In the study, groups of 12 C57BL/6 mice aged 8.5 months and expressing a double mutant form of human tau were given oral doses of the two CK1d inhibitors twice daily for 8 weeks. On days 50 through 54, the mice were tested for cognitive function using the Morris Water Maze and then sacrificed on day 56, whereupon the researchers measured levels of total tau and phosphorylated tau using Western blotting and selected-reaction monitoring mass spec.

According to Proteome Sciences, treatment with the compounds resulted in statistically significant improvements in mouse cognition. The study also found that treatment resulted in a "marked decrease in the level of CK1d expressed in the brain of treated mice," the researchers wrote.
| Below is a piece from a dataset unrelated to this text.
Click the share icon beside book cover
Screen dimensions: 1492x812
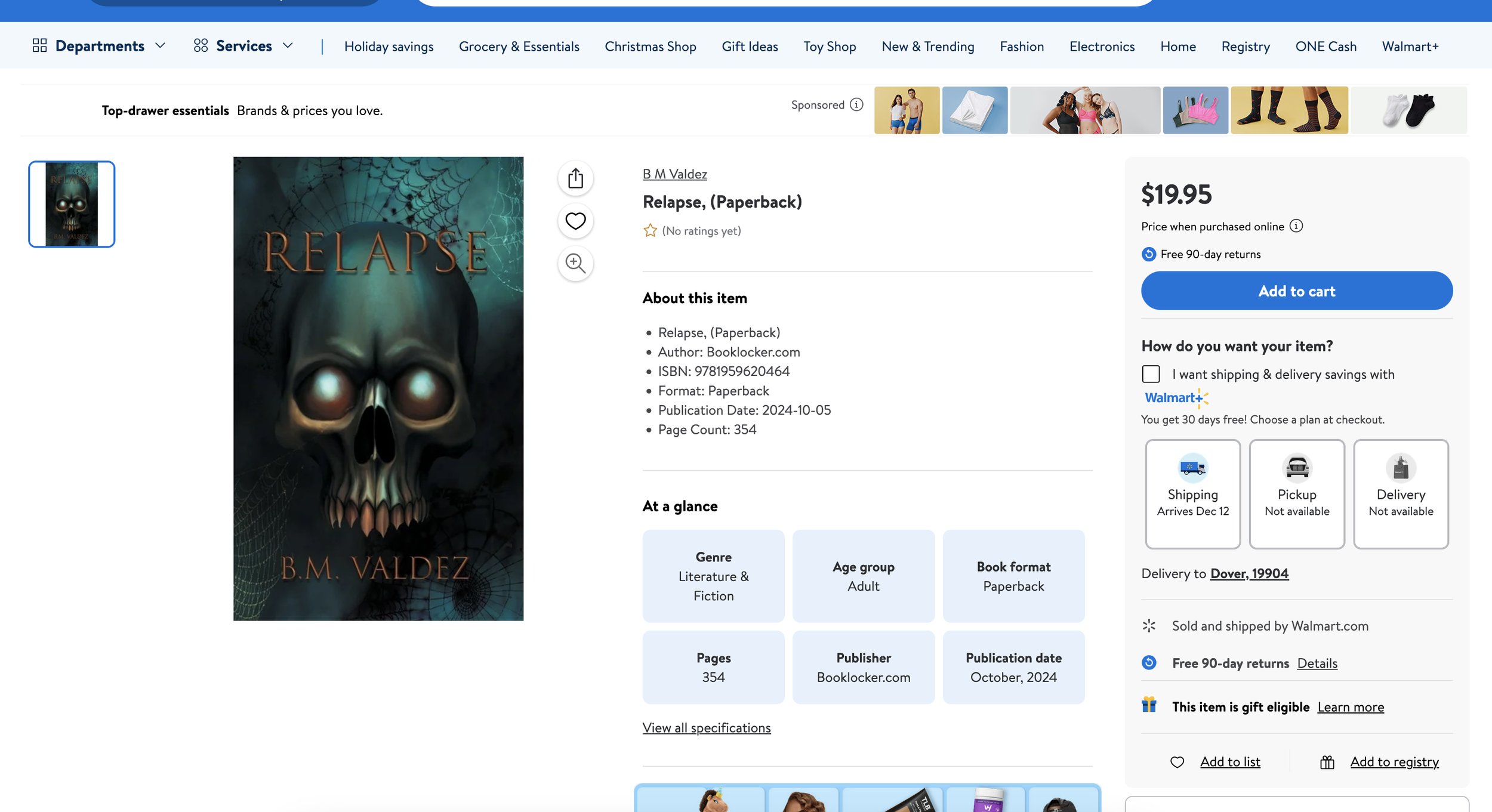point(575,178)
Additionally, they found a reduction in the amount of various phosphorylated forms of tau in hippocampal samples from mice treated with the compounds.

As the majority of these forms are not directly phosphorylated by CK1d, the findings suggest that the inhibitors are functioning through multiple modes, with the inhibition of CK1d affecting the subsequent phosphorylation of tau by kinases such as GSK3b, the researchers noted.
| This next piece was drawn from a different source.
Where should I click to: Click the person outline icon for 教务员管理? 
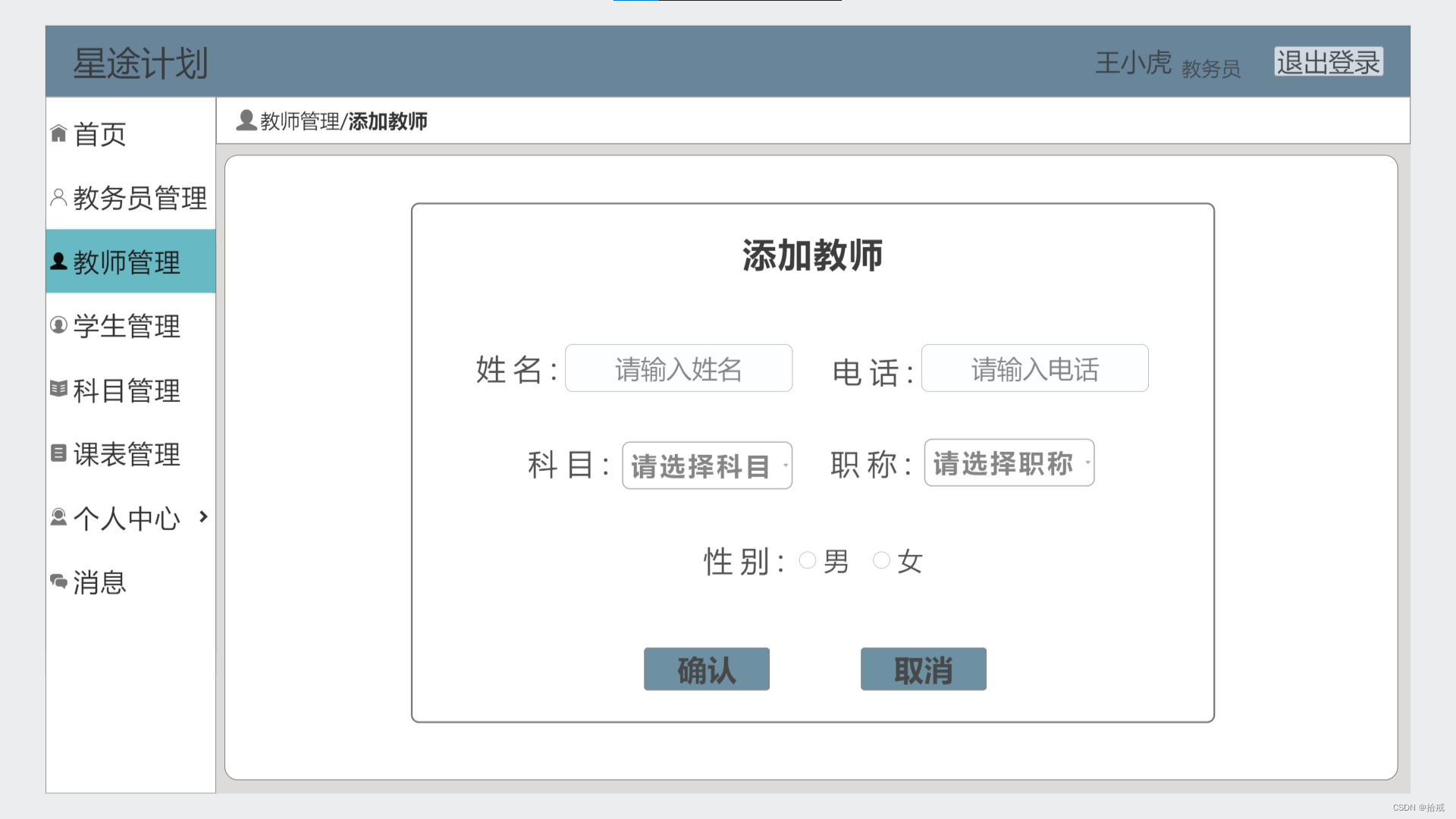pos(58,197)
Much of Alzheimer's drug development has focused on attacking the amyloid plaques characteristic of the disease. Pharma firms pursuing this approach, however, have met with little success. For instance, in 2011, Eli Lilly halted late-stage development of a compound called semagacestat after studies showed it actually made patients worse and was associated with an increased risk of skin cancer. Prior to that, in March 2010, Pfizer announced that its Alzheimer's drug Dimebon appeared to be no better than a placebo at treating the disease.
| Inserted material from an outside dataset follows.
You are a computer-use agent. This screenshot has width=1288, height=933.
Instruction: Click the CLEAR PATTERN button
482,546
Given such failures, the industry has grown more interested in looking at tau as a potential target, Pike said, noting that this bodes well for Proteome Sciences' aim of inking a pharma partnership deal for development of its CK1d inhibitors.

"All the pharma companies that are still interested in Alzheimer's have either initiated tau programs or are looking to initiate [them]," he said.

Current hypotheses regarding the role of tau in Alzheimer's hold that while tau pathology is a normal aging process, it can also be triggered by stress events such as the aggregation of amyloid-β characteristic of Alzheimer's disease.

This, Pike said, "sets up a cascade of the release of tau from microtubules, sequential tau phosphorylation, and the formation of soluble oligomers which can then transmit across synapses from an affected neuron to a non-affected neuron."

This results in "an autocatalytic cycle with these bad tau oligomers which leads to the accumulation of more and more hyperphosphorylated tau," he said, noting that this model suggests that targeting both tau and Aβ will be required for successful treatment of Alzheimer's.

Exactly how Proteome Sciences takes its compounds forward will depend on the pharma firms it ultimately partners with on the program, Pike said. In the meantime, he said, the company will likely continue to explore the underlying mechanisms with its King's College partners.

"There is a whole bunch more biology that can be done," he said.

Intellectual property for the screening methods used for the initial tau phosphorylation analysis is held jointly by Proteome Sciences and King's College London, Pike said. IP covering the CK1d inhibitors is held solely by Proteome Sciences.